Records from a data collection
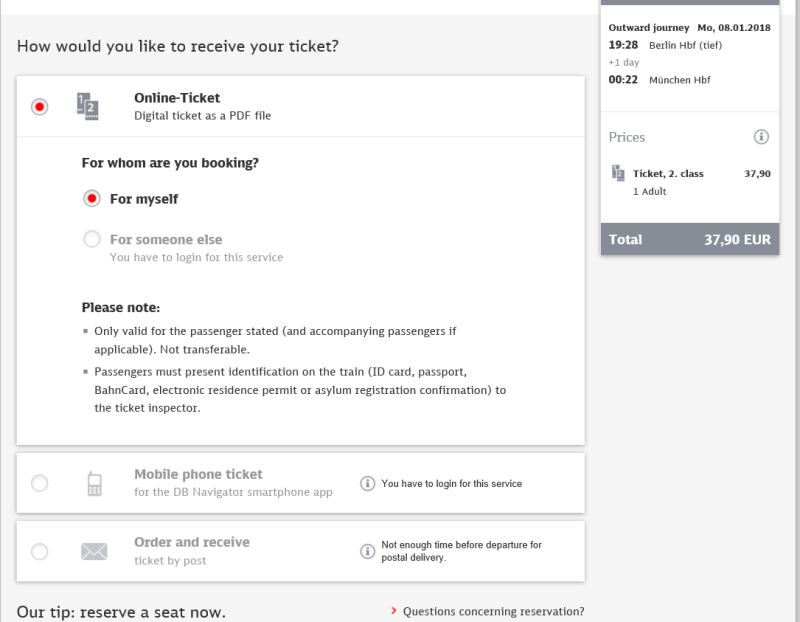Click the For myself label text

click(x=144, y=199)
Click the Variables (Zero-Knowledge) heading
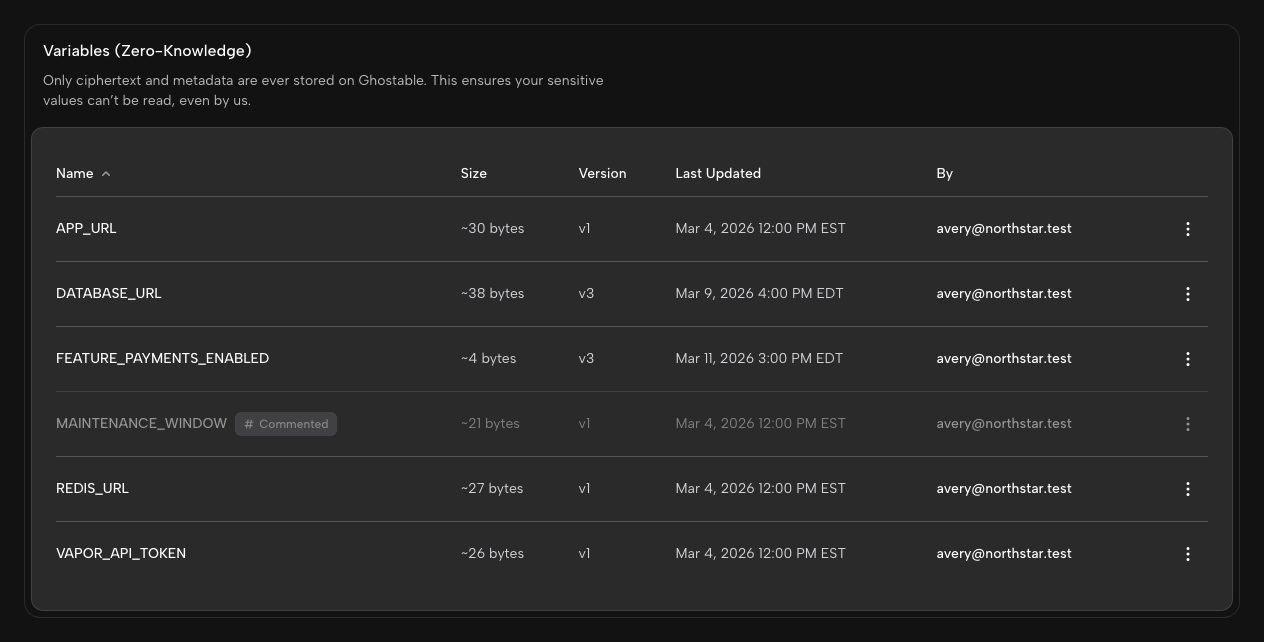This screenshot has width=1264, height=642. (x=147, y=50)
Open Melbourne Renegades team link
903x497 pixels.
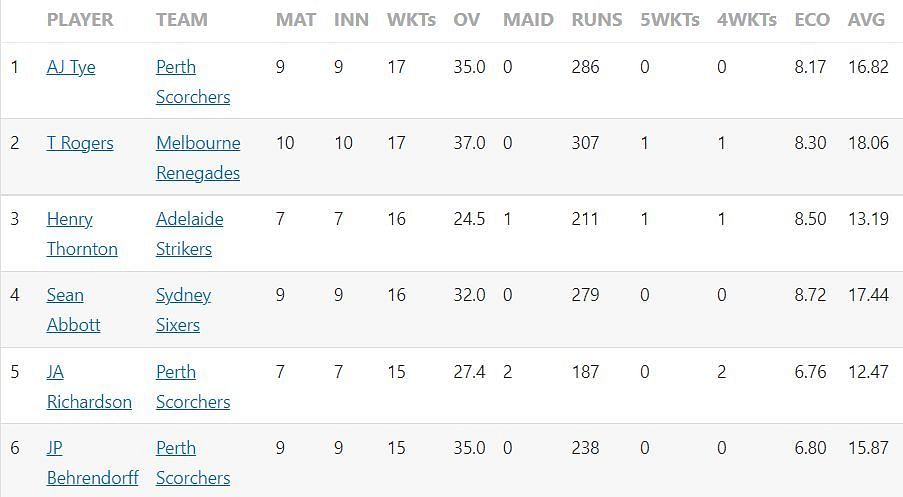click(x=198, y=158)
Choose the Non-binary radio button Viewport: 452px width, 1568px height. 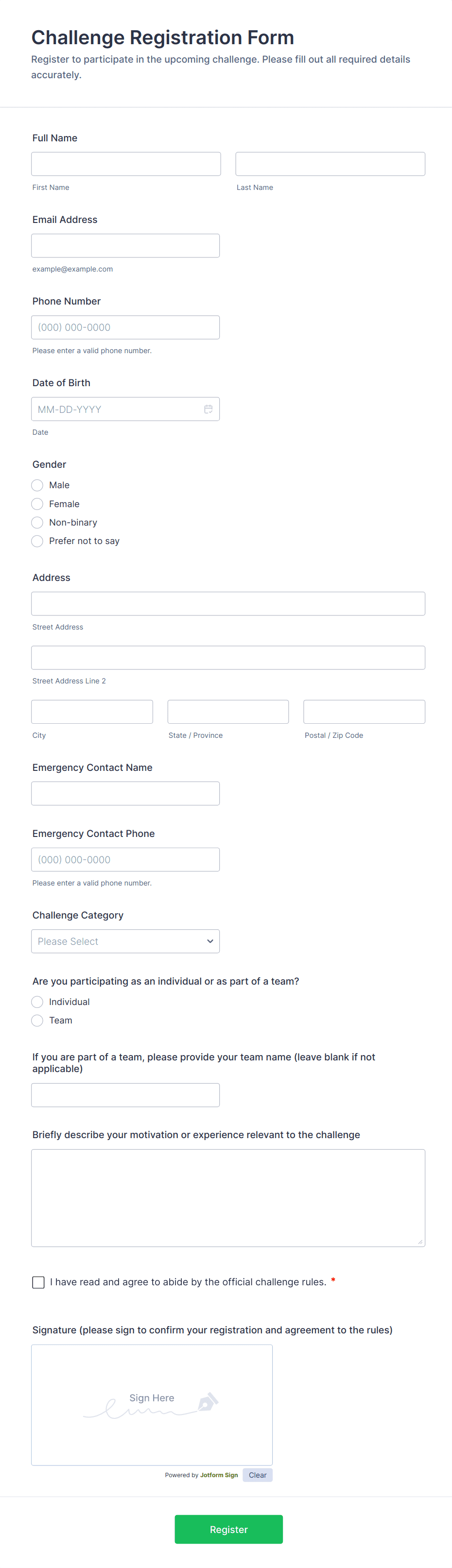pyautogui.click(x=37, y=522)
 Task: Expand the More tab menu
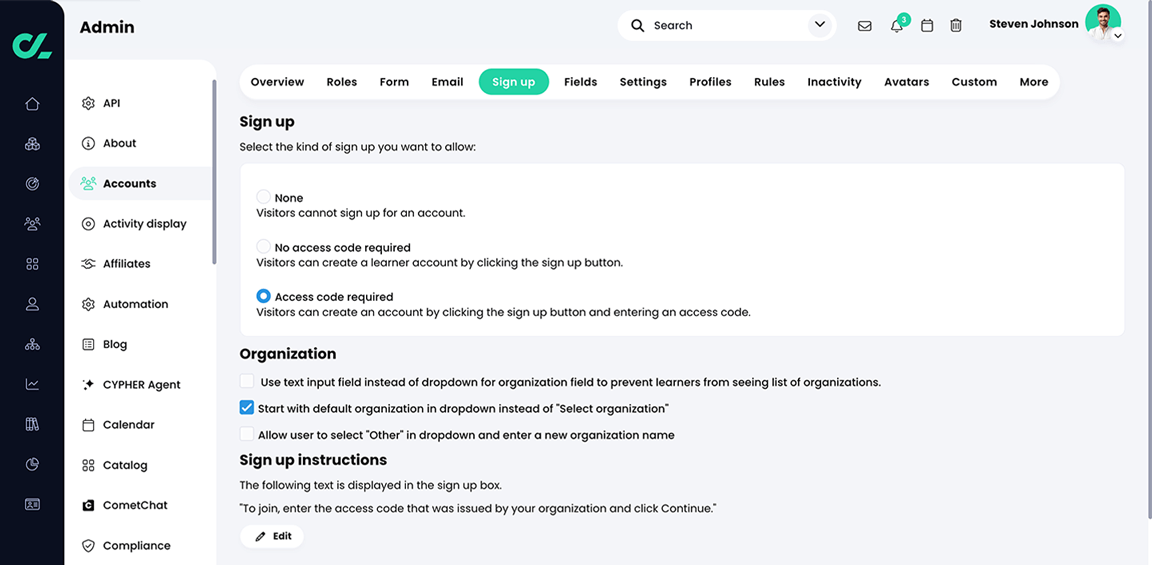coord(1034,82)
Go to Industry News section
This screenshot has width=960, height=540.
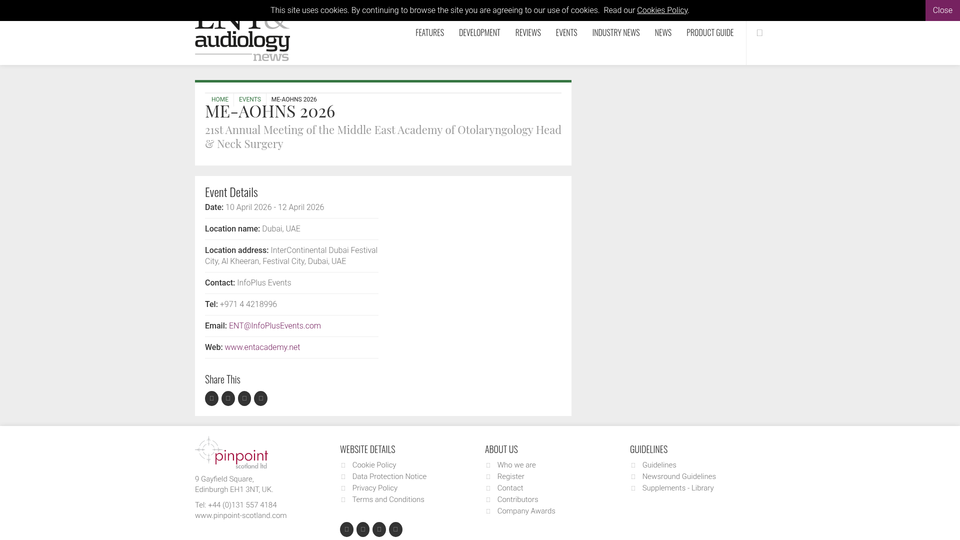[x=616, y=33]
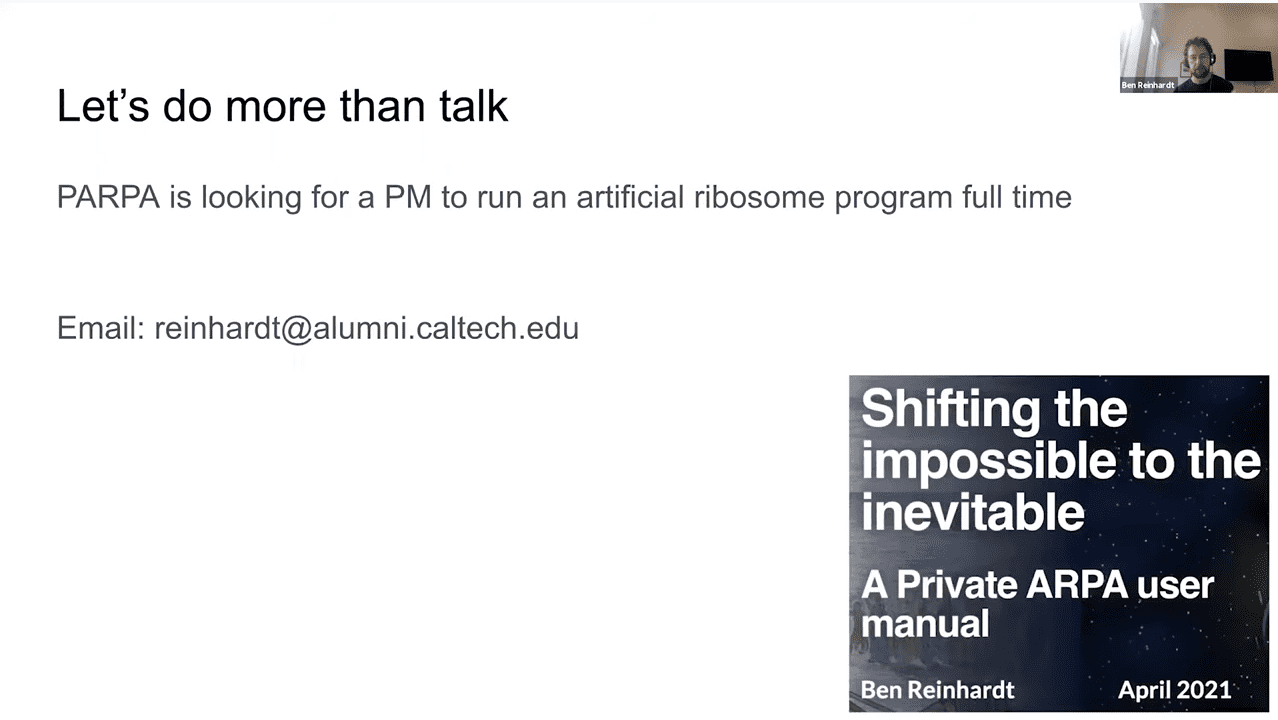1278x720 pixels.
Task: Click the black monitor in the webcam video
Action: coord(1248,65)
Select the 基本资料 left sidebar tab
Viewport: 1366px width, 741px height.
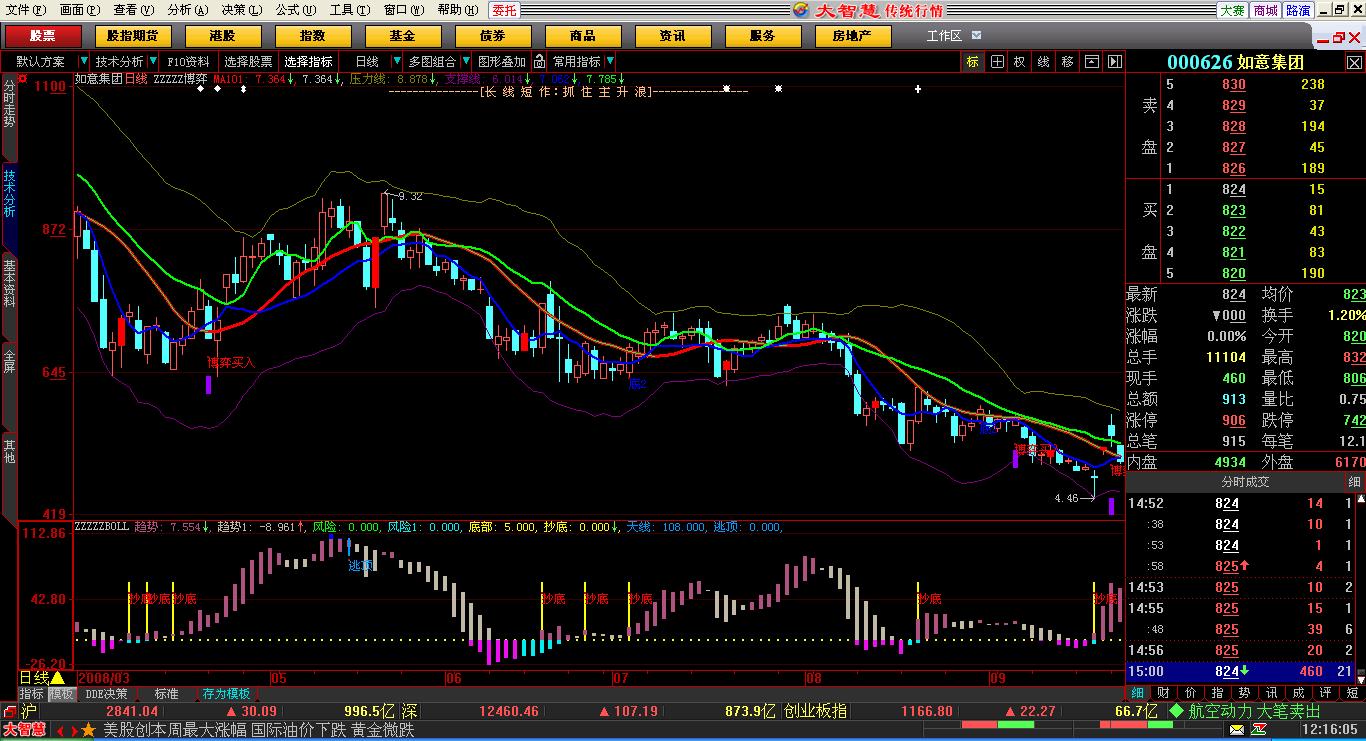pyautogui.click(x=10, y=282)
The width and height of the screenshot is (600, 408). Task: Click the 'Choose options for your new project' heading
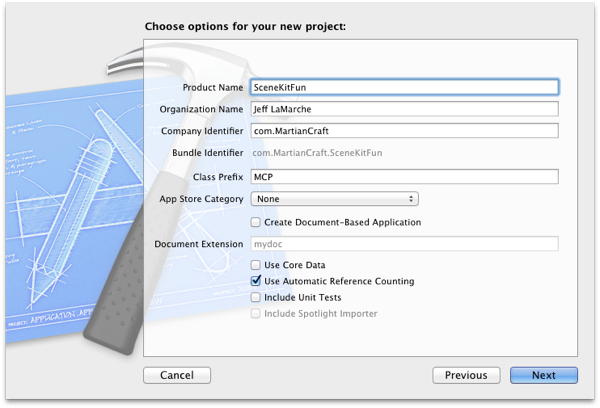point(245,25)
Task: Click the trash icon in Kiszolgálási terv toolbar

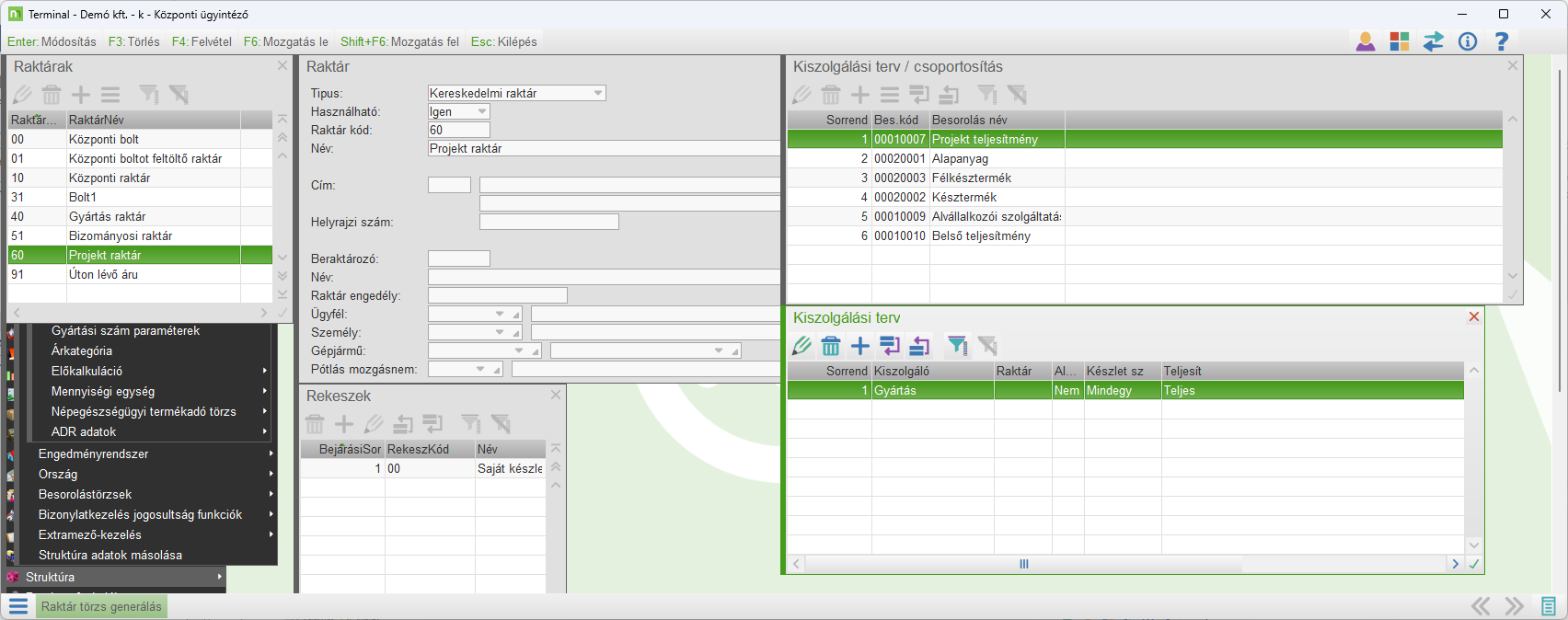Action: pyautogui.click(x=831, y=346)
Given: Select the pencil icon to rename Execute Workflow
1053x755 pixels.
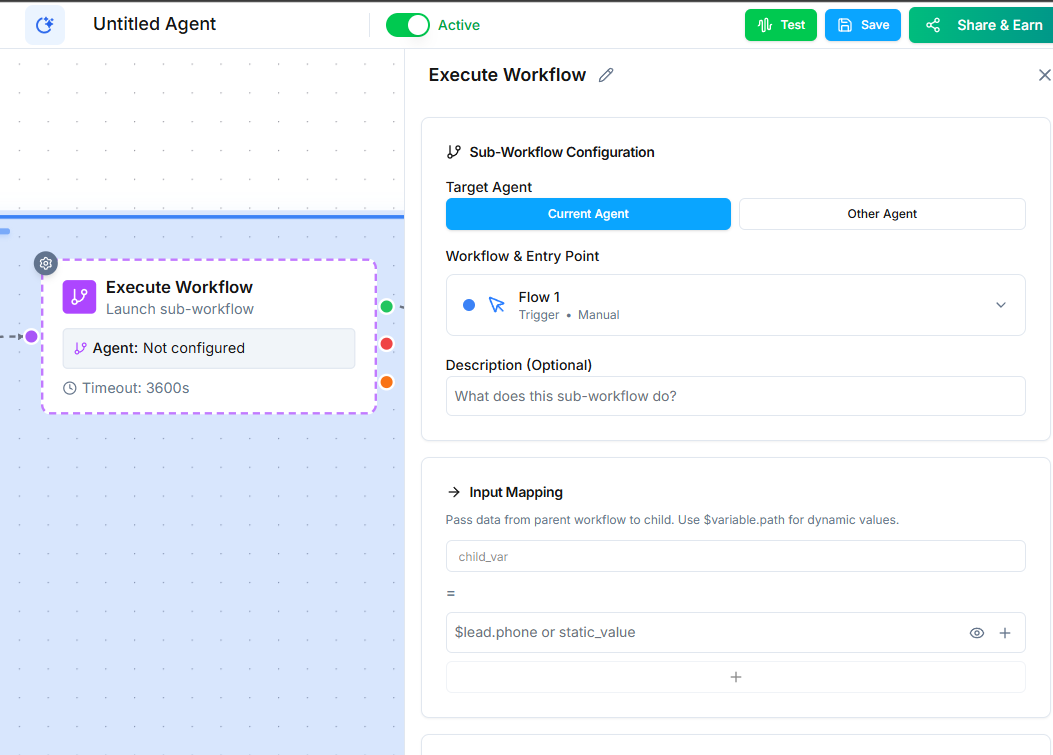Looking at the screenshot, I should pyautogui.click(x=605, y=74).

[PROBLEM TO WORK ON]: Go through the entries and return each line where the word "Select" occurs.

[WORKED SOLUTION]:
Select the 基本资料 left sidebar tab
Given: Select the pencil icon to rename Execute Workflow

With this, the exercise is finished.